Rood

Consensus bloedt dood in Egypte


Bron: De Internationale, Nederlandstalig theoretisch orgaan van de IVe Internationale, maart, 1991, nr. 38
Deze versie: spelling
Transcriptie/HTML en contact: Adrien Verlee, voor het Marxists Internet Archive
| Hoe te citeren? — Graag bronvermelding !

Qr-MIA

       


Deel deze tekst met een kennis
Het e-mailadres:


Rafelt de consensus die Moebarak rond de Egyptische deelname aan de oorlog had geweven uiteen? Blijkbaar, want op 30 januari trokken voor het eerst 100.000 tegenstanders van de oorlog door de straten van Caïro. In de menigte prijkten zowat alle politieke kleuren van de oppositie: zowel Moslimbroeders, communisten als nasseristen.

President Hosni Moebarak zet de pro-Amerikaanse politiek van zijn voorganger Anwar al-Sadat voort. Begin augustus legde hij zijn hele gewicht in de schaal om van de Arabische Liga een veroordeling van Bagdad af te dwingen. Egypte heeft het sterkste contingent geleverd aan de “geallieerde” troepenmacht van de VS. Moebarak hoopt namelijk de kop te nemen in de wedren om het Arabische leiderschap, waaraan ook Irak, Saoedi-Arabië en Syrië deelnemen.

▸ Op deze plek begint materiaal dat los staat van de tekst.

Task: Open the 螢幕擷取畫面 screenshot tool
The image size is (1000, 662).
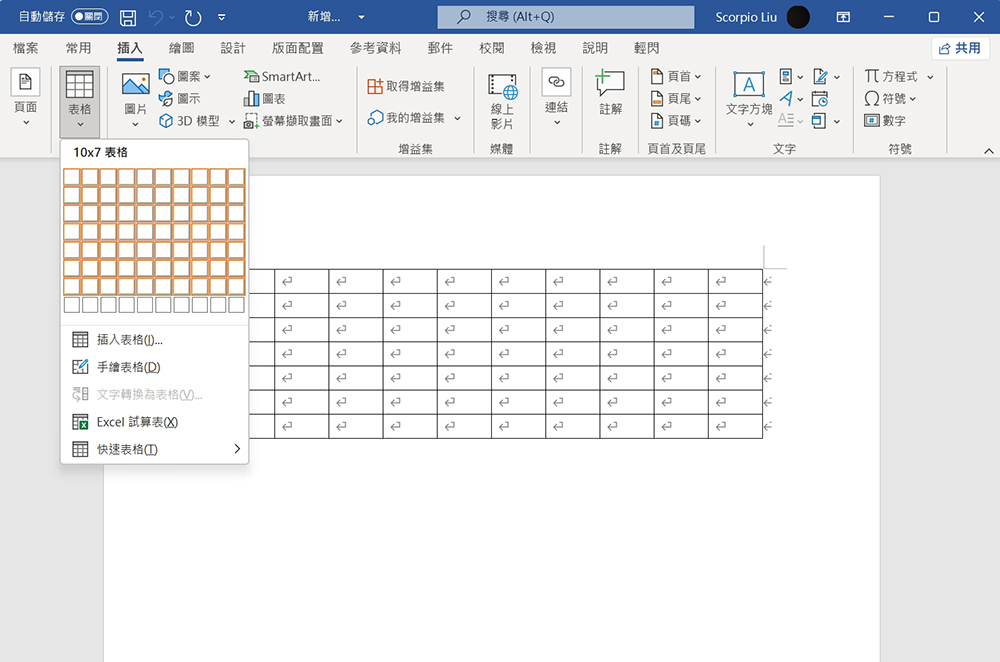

De anti-Iraakse politiek van de “raïs” kan tot nu toe rekenen op een brede steun van de Egyptische publieke opinie. Dat heeft te maken met het lot van de Egyptische “gastarbeiders” in Irak[1] én met de dramatische omstandigheden waaronder de repatriëring van het half miljoen in Irak en Koeweit werkzame Egyptenaren plaatsvond. In Irak zelf veroorzaakte de demobilisatie van arbeiders na de oorlog tussen Iran en Irak botsingen met Egyptische arbeiders.

Arm

Egypte is een arm land. Het haalt heel weinig uit de olie. Sinds 1987 is de economische groei negatief. Er zijn twee miljoen werklozen, dat wil zeggen 15 procent van de actieve bevolking. Veel families leefden van het loon van gastarbeiders in Irak en Koeweit. De Golfcrisis heeft nog eens miljoenen mensen in de misère gestort. Het is dan ook niet moeilijk voor de door Saoedi-Arabië gesteunde Moslimbroederschap om gehoor te vinden voor haar hetze tegen de “lekenstaat” Irak.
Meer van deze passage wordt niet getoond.